Benny could feel this power, physically, in his body, in his finger tips. He was so full of light, of Voodoo. He could feel it itching on the inside of his veins. If he opened his mouth it would just pour out of him. He straightened his hard penis so it lay flat against his stomach. He felt so incredible, waxed all over, free of body hair, full of clean-skinned possibility, that he did not even know what to think about what he thought.
But nothing would stay constant. The power ebbed and flowed as it had all morning while the rain had kept him locked in the front office.
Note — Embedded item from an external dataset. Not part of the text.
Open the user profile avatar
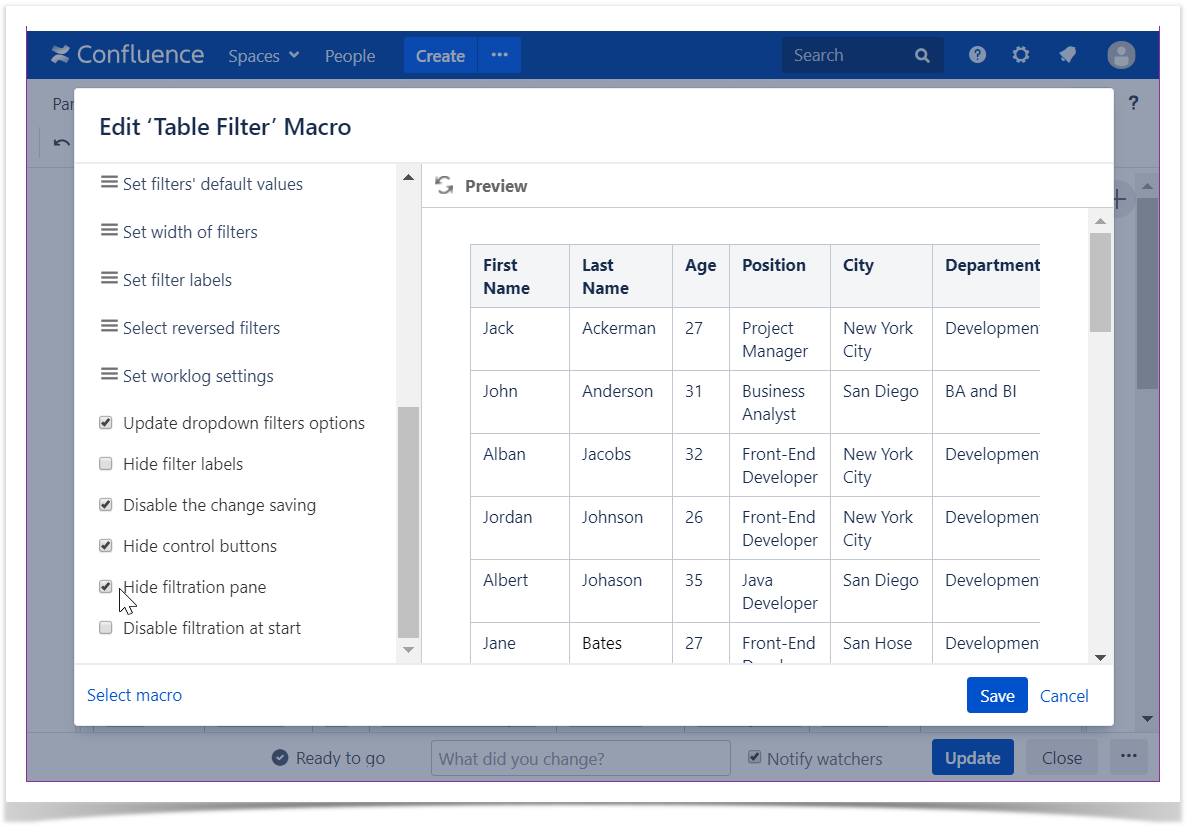This screenshot has width=1194, height=831. point(1121,55)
You looked at the feeling, it went. You thought about the plan, you got scared. When he heard his father’s feet on the gravel the hair on the nape of his neck bristled and he wanted to put his hand across his navel and hold it. It was so hard to keep his hand behind his back. His body was already doing all the things it did when it was scared. It was sweating at the hands, and the arsehole. The heart was squittering in its cage. He made himself turn and look his father in the eye.
‘Get your arse out of here,’ his father said. He had what the boys used to call ‘the look’ – bright blue peas, crazy lasers. If you were a dog you would back away.
Benny lost it.
‘Get out of here,’ Mort said, ‘before I throw you out.’
Benny walked back to the front office, and shut the door. When his father walked back down the lane-way to the workshop, Benny sat behind the grey metal desk and shut his eyes, trying to get his power back. He did the exercises he had learned from ‘Visualizing, Actualizing’. He exhaled very slowly and he laid his pretty, long-fingered hands flat on the desk.
He could see his own reflection in the glass in front of him and once again he was astonished by himself. I look incredible . He had moved so far beyond the point where Spare Parts could be an issue in his life.
He wondered how he looked to someone who had never seen him before, someone walking past the petrol pumps on the way to A.S.P. Building Supplies. He imagined himself seen framed by the arched windows and barley-sugar columns. He thought he would look religious or scientific. He was pleased to think he was a most unusual-looking person to be in the office of a car dealership.